— To do —
Please reproduce the entries exactly, skipping each picture.
* * * * * * * * *
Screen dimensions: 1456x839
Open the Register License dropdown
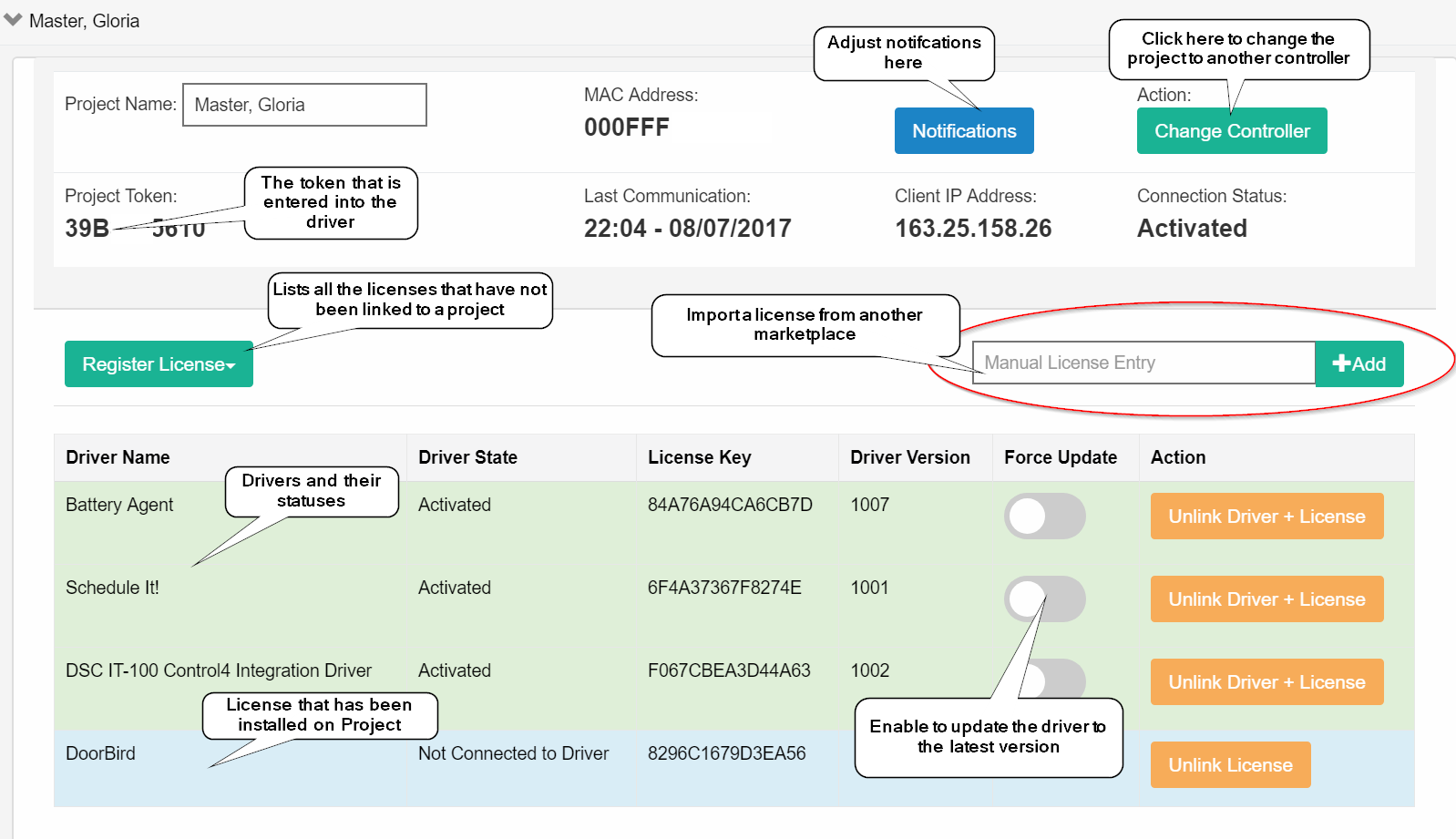tap(159, 364)
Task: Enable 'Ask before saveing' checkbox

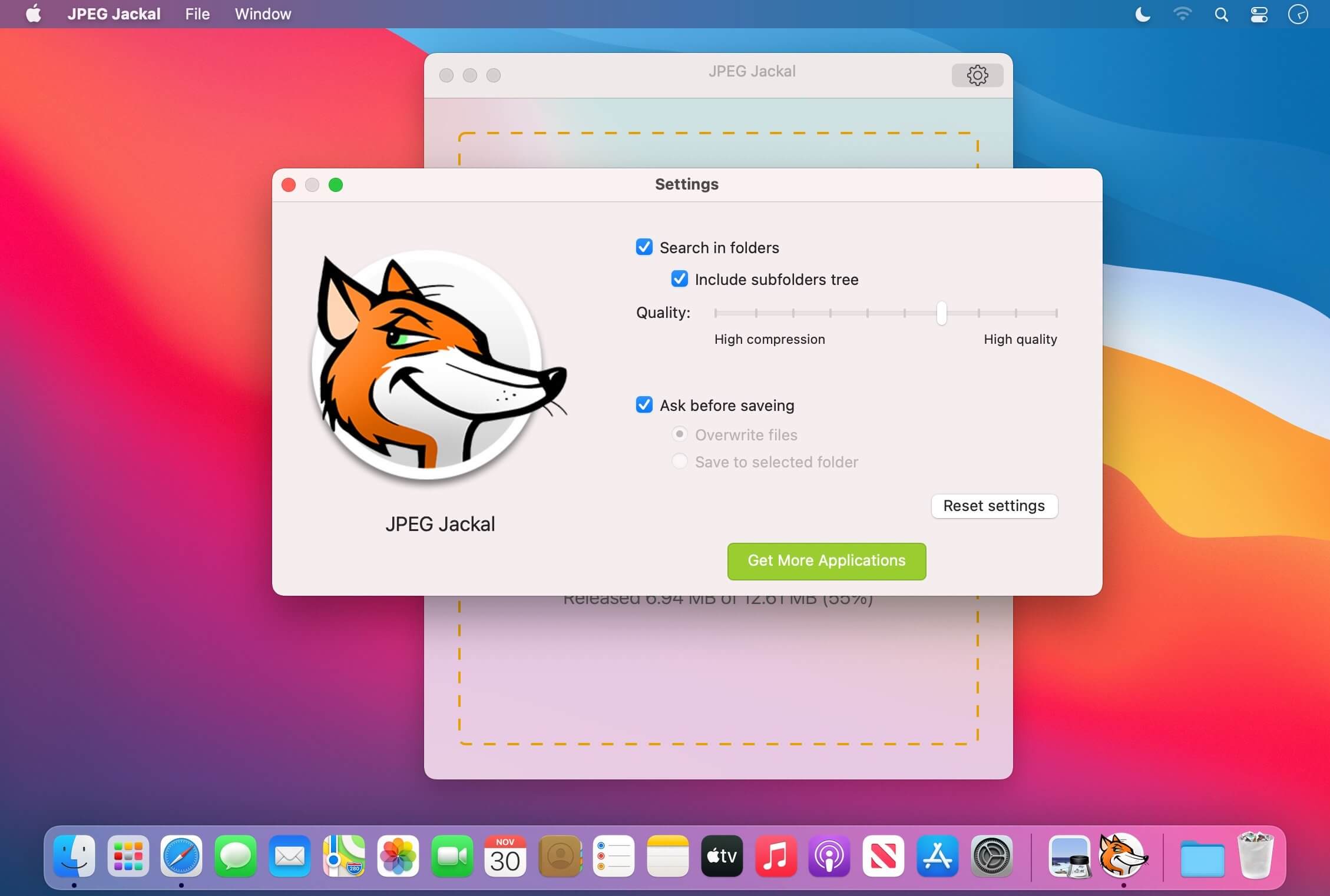Action: coord(644,404)
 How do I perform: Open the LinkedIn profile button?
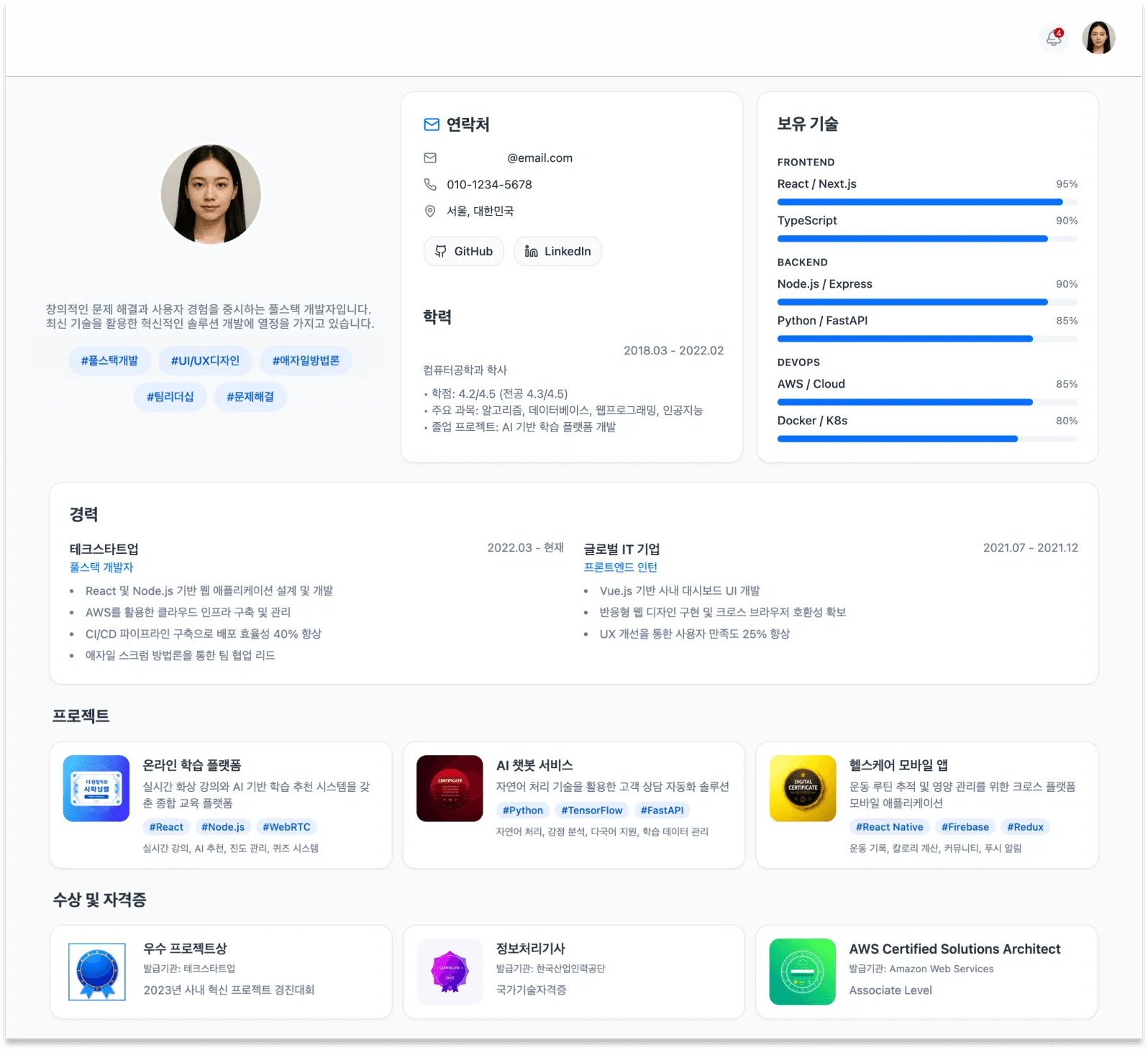coord(557,251)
* * * * * * * * *
— Solution below —
Screen dimensions: 1456x839
Open the Register License dropdown
tap(159, 364)
Task: Enable 'Ask before saveing' checkbox

Action: coord(644,404)
 How do I perform: Open the LinkedIn profile button?
coord(557,251)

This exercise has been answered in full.